TASK INPUTS ->

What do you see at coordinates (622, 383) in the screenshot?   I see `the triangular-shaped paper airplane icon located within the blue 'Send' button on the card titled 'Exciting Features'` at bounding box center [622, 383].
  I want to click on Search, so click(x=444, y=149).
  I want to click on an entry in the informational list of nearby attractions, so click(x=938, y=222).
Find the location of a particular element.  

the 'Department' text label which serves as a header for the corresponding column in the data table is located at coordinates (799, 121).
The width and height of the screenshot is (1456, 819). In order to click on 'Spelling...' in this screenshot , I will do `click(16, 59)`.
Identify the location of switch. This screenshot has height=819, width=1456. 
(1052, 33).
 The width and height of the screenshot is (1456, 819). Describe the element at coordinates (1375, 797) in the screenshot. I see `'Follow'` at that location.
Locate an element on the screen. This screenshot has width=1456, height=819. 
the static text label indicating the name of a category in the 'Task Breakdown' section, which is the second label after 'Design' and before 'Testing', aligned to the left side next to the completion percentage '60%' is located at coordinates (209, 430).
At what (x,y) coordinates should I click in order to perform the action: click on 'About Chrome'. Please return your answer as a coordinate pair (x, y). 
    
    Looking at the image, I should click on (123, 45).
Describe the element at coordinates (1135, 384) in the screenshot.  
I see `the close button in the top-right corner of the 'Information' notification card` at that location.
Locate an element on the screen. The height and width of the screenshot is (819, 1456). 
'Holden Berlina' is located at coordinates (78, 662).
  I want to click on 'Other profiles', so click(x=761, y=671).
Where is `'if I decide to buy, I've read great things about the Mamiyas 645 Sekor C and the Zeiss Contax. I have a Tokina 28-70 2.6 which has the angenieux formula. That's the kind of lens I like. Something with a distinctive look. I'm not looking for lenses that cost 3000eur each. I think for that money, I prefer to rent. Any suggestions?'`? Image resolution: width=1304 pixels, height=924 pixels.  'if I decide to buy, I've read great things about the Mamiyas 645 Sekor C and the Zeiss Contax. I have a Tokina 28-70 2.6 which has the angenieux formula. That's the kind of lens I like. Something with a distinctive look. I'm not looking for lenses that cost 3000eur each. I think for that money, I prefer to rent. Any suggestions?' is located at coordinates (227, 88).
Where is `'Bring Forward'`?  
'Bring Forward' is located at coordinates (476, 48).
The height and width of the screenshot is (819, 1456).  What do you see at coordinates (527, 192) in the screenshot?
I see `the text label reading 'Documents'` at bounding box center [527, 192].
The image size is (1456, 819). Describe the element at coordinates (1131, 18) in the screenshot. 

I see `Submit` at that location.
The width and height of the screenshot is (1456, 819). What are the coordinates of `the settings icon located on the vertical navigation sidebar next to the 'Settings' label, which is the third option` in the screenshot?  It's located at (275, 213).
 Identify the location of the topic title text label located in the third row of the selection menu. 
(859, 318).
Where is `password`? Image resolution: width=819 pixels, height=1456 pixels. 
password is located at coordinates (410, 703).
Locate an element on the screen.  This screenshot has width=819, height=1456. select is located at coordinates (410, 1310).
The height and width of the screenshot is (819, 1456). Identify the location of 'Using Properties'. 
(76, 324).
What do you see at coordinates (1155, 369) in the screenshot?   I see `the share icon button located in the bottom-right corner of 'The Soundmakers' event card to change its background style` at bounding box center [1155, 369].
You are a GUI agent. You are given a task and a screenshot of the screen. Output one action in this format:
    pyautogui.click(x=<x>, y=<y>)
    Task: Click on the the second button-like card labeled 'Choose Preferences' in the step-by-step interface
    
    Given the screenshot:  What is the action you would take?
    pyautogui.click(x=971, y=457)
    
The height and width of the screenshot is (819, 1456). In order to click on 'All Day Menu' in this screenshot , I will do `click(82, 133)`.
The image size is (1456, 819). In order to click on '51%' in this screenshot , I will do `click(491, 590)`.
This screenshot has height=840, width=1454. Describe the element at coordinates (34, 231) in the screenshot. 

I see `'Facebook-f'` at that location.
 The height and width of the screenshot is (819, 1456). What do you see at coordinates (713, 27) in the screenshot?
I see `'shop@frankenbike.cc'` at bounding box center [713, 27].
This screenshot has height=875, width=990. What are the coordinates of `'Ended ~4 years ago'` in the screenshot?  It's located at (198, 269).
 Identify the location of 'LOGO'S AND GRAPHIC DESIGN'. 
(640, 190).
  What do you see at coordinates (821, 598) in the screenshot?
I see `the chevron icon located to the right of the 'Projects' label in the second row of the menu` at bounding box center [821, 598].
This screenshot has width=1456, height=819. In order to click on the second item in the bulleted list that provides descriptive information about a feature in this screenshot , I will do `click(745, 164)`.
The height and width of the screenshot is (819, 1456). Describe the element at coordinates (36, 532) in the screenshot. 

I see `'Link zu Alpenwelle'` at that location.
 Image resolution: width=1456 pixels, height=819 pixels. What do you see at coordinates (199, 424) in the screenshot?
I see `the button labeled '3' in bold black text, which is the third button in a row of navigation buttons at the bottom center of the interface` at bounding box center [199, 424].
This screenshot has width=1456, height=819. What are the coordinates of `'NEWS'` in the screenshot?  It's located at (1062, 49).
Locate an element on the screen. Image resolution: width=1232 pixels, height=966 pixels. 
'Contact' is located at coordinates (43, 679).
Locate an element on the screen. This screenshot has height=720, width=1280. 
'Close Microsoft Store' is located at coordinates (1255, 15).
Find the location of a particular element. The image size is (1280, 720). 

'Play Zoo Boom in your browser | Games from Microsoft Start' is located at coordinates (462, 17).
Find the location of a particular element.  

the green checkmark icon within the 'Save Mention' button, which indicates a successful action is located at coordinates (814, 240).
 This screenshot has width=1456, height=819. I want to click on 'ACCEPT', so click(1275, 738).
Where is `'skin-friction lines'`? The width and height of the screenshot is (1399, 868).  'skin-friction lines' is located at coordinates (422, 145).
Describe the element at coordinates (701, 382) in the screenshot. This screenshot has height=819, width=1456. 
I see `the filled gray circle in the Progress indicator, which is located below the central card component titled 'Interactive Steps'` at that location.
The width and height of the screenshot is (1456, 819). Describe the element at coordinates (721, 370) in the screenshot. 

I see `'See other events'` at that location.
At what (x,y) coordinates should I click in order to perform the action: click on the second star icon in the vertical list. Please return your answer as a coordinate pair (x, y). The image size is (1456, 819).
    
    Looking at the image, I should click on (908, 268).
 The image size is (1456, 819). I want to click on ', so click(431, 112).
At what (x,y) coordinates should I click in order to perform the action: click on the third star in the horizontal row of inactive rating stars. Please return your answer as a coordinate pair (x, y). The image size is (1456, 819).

WHAT IS ASKED -> Print everything from the line containing "The width and height of the screenshot is (1456, 819). In" down to the line containing "coordinates (476, 48).", both included, reproducing those rows without any change.

RESULT OF THIS EXERCISE ->
The width and height of the screenshot is (1456, 819). In order to click on 'Spelling...' in this screenshot , I will do `click(16, 59)`.
Identify the location of switch. This screenshot has height=819, width=1456. 
(1052, 33).
 The width and height of the screenshot is (1456, 819). Describe the element at coordinates (1375, 797) in the screenshot. I see `'Follow'` at that location.
Locate an element on the screen. This screenshot has width=1456, height=819. 
the static text label indicating the name of a category in the 'Task Breakdown' section, which is the second label after 'Design' and before 'Testing', aligned to the left side next to the completion percentage '60%' is located at coordinates (209, 430).
At what (x,y) coordinates should I click in order to perform the action: click on 'About Chrome'. Please return your answer as a coordinate pair (x, y). 
    
    Looking at the image, I should click on (123, 45).
Describe the element at coordinates (1135, 384) in the screenshot.  
I see `the close button in the top-right corner of the 'Information' notification card` at that location.
Locate an element on the screen. The height and width of the screenshot is (819, 1456). 
'Holden Berlina' is located at coordinates (78, 662).
  I want to click on 'Other profiles', so click(x=761, y=671).
Where is `'if I decide to buy, I've read great things about the Mamiyas 645 Sekor C and the Zeiss Contax. I have a Tokina 28-70 2.6 which has the angenieux formula. That's the kind of lens I like. Something with a distinctive look. I'm not looking for lenses that cost 3000eur each. I think for that money, I prefer to rent. Any suggestions?'`? Image resolution: width=1304 pixels, height=924 pixels.  'if I decide to buy, I've read great things about the Mamiyas 645 Sekor C and the Zeiss Contax. I have a Tokina 28-70 2.6 which has the angenieux formula. That's the kind of lens I like. Something with a distinctive look. I'm not looking for lenses that cost 3000eur each. I think for that money, I prefer to rent. Any suggestions?' is located at coordinates (227, 88).
Where is `'Bring Forward'`?  
'Bring Forward' is located at coordinates (476, 48).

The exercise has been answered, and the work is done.